Óptica WikiLeaks (V): La huella de sangre y abusos de EE. UU. contra civiles en Irak

El pretexto más funesto de la historia lo usó Estados Unidos para perseguir sus ambiciones cuando en 2003, tras el atentado a las Torres Gemelas en 2001, puso en marcha la invasión en Irak «alarmado» por la supuesta existencia de armas químicas.

Junto a sus aliados, disparó todo su arsenal para destruir el Gobierno de Sadam Husein. Lo logró, pero se llevó consigo miles de vidas de inocentes y sumió la región en una escalada de conflictos, gracias a la propagación de grupos armados ilegales.

Siete años después de que comenzó la operación armada en Bagdad, el portal WikiLeaks reveló el secreto a voces: las tropas estadounidenses no tenían reparos en matar civiles, violarlos o torturarlos.

La filtración, considerada una de las más grandes de la historia, la lanzó el portal fundado por Julian Assange el 22 de octubre de 2010. Eran, en total, 391.832 informes (The Iraq War Logs) en los que se documentaba la guerra y la ocupación desde el 1 de enero de 2004 hasta el 31 de diciembre de 2009, exceptuando los meses de mayo de 2004 y marzo de 2009.

De los malos tratos contra los civiles se revelaron múltiples evidencias. Foto: Web.

Los documentos recogían la información que enviaban los soldados estadounidenses desde el campo de batalla con detalles de lo que veían o escuchaban sobre el terreno en Irak.

Solo en esos informes se registraban al menos 109.032 muertes en la nación, de las cuales 66.081 eran de civiles, 23.984 de «enemigos» (aquellos etiquetados como insurgentes); 15.196 de la «nación anfitriona» (fuerzas del gobierno iraquí) y 3.771 «amigos» (fuerzas de coalición).

El recuento era trágico porque se demostró que la mayoría de los decesos (más de 60 %) no era de «terroristas» ni de «insurgentes» sino de civiles, lo que significa que fueron 31 personas que nada tenían que ver con el conflicto las que murieron a diario durante el período de seis años.

Los mismos soldados relataron en los informes sus atropellos.
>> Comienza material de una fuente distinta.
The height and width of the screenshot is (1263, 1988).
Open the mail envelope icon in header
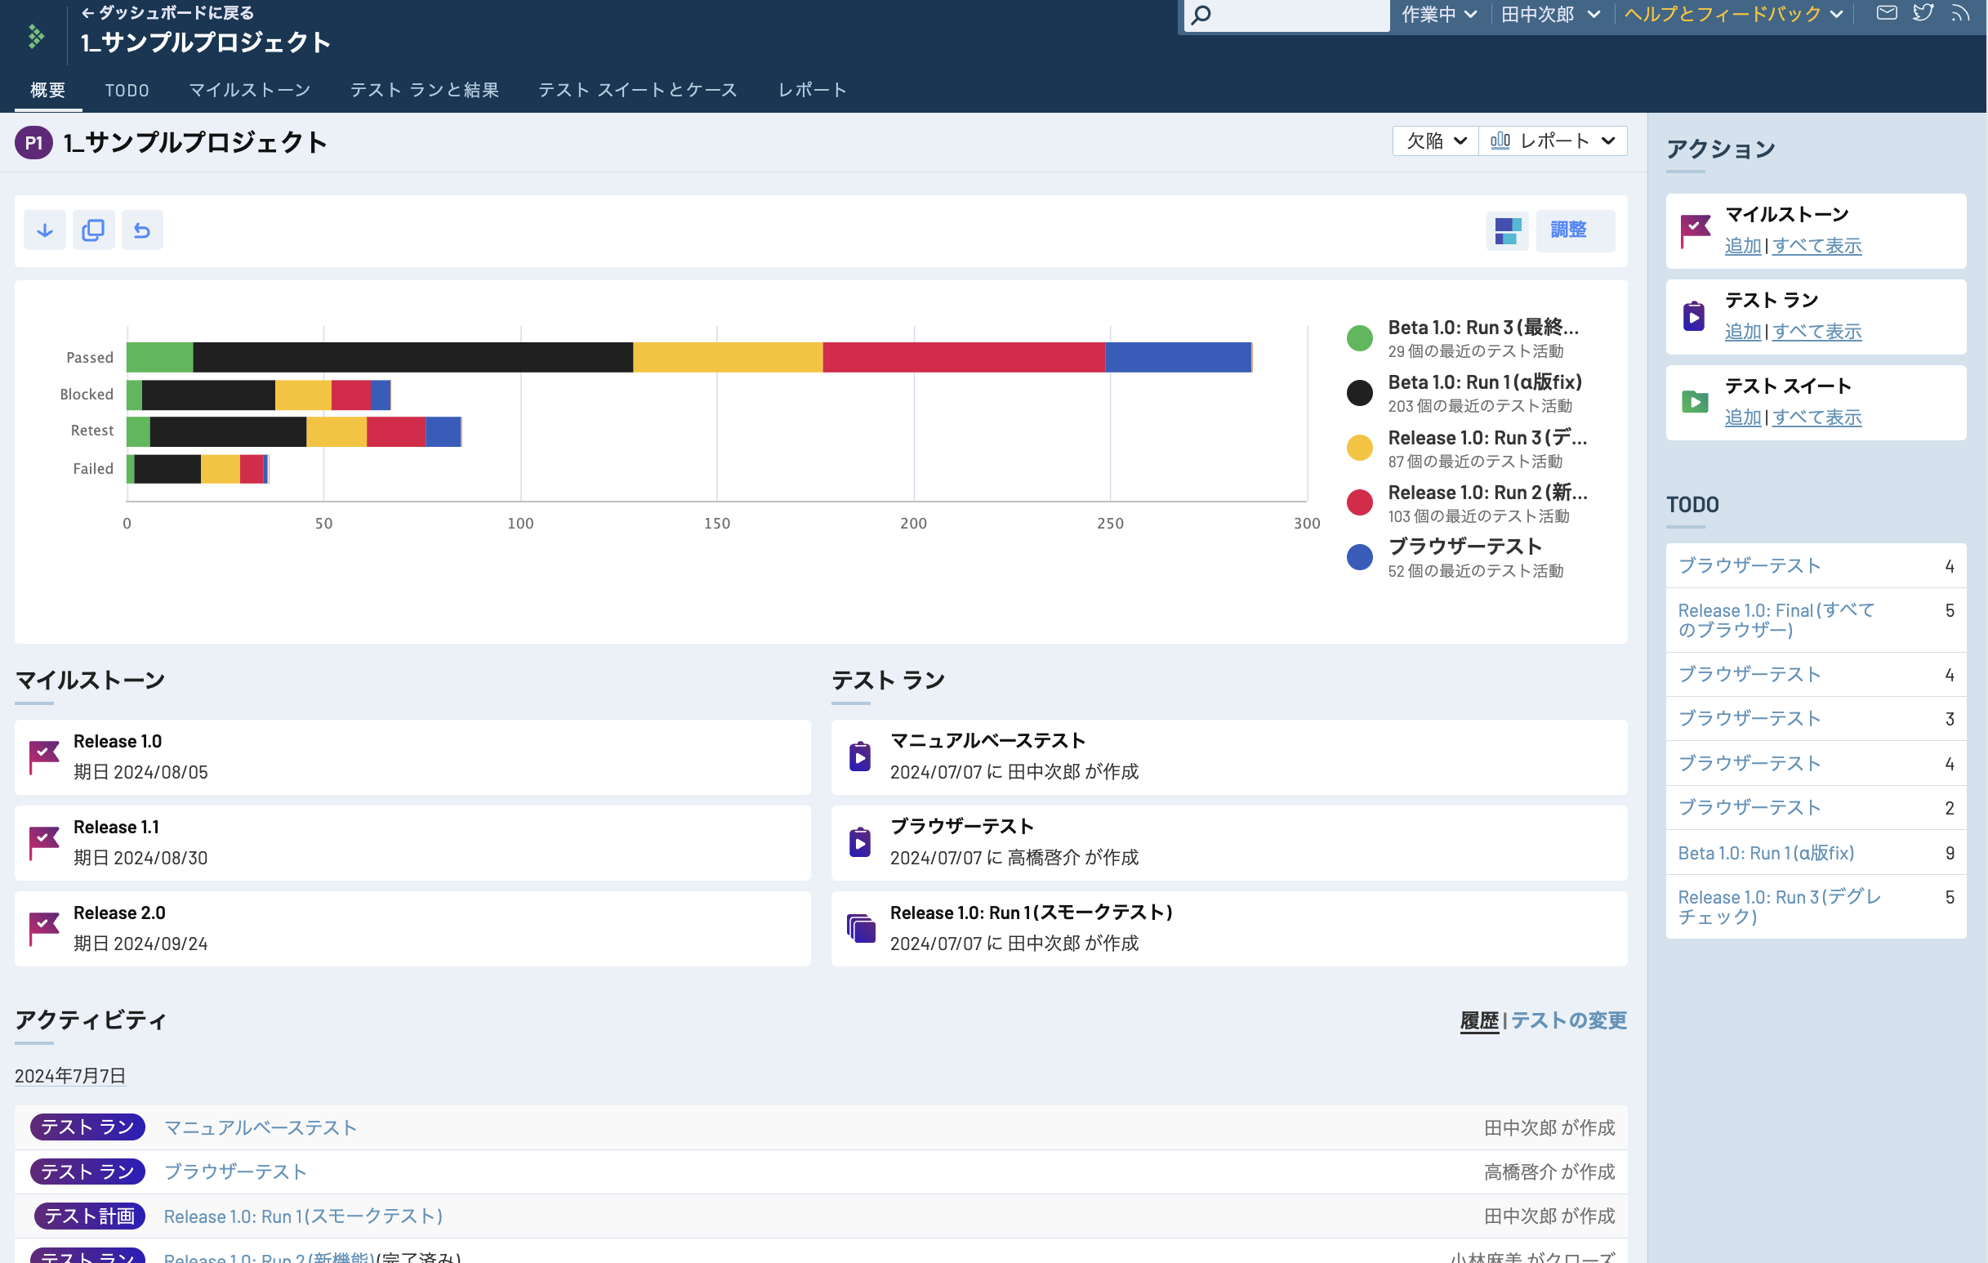1886,13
Foto: Web.

También quedaron registradas los casos de soldados estadounidenses que mataron a civiles en puestos de control y la manera en que las tropas de la Casa Blanca ampararon  abusos, torturas, violaciones y ejecuciones sumarias cometidas por las fuerzas iraquíes aliadas, a las que supervisaban y adiestraban, reseñó el portal Actualidad RT. 

Tras la conmoción por los descubrimientos, todo quedó claro porque cada informe iba acompañado por la siguiente leyenda:  «Events that may elicit political, media or international reaction [Hechos que quizá provoquen reacciones políticas, de los medios de comunicación o internacionales]».
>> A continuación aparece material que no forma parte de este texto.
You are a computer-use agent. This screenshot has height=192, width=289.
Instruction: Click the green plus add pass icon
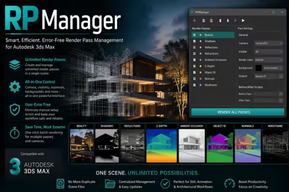tap(194, 21)
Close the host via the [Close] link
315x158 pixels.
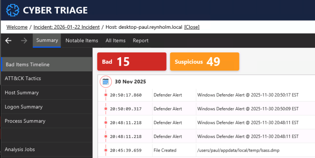[x=192, y=27]
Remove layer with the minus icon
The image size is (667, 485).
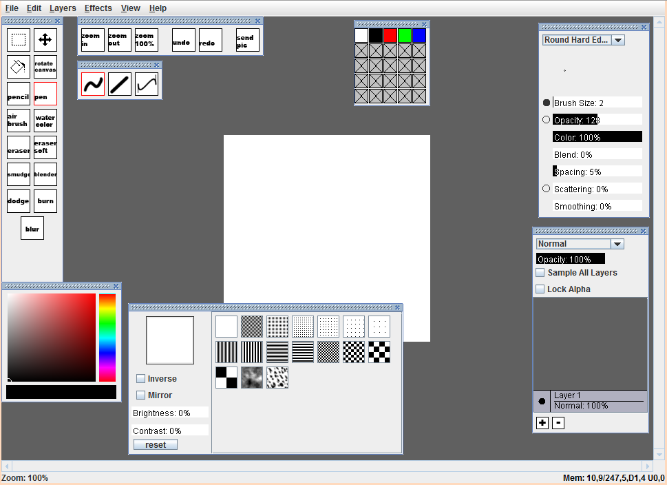click(558, 423)
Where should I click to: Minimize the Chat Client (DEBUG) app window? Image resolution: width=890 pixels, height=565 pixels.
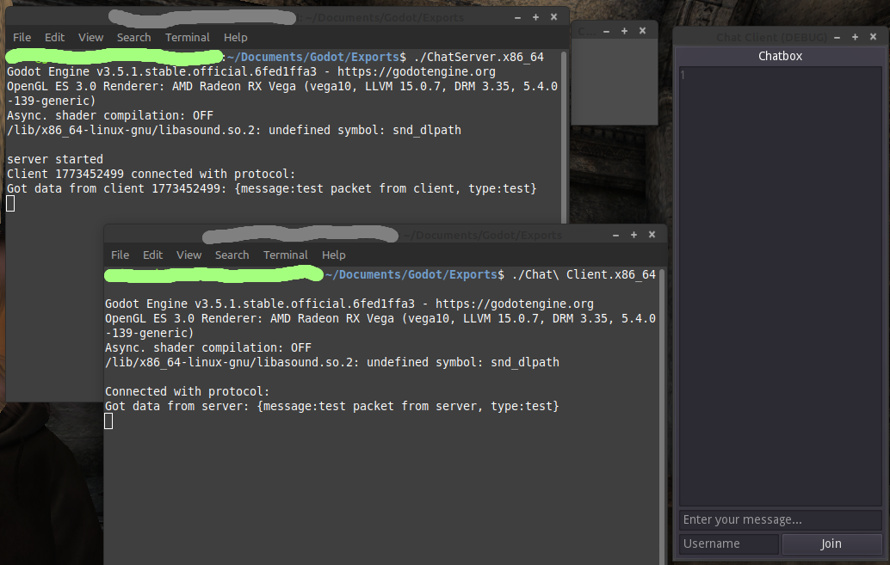point(839,37)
Pero los hechos siguieron saliendo a la luz y en 2016 se revelaron también una serie de fotografías relacionadas con casos de abuso por parte de militares de Estados Unidos en Irak, las cuales entregó el Pentágono como respuesta a una petición hecha por el Sindicato de las Libertades Civiles de Estados Unidos (ACLU, por sus siglas en inglés), basada en el principio de libertad de la información.

Eran 200 imágenes en las que se veían golpes, cortes y heridas en los brazos y piernas de los prisioneros de la cárcel de Abu Ghraib, en Irak.

Desde cualquier enfoque por el que se mire este conflicto, Washington es sencillamente culpable de gran parte de los números rojos por la ambición de tomar el control del petróleo iraquí.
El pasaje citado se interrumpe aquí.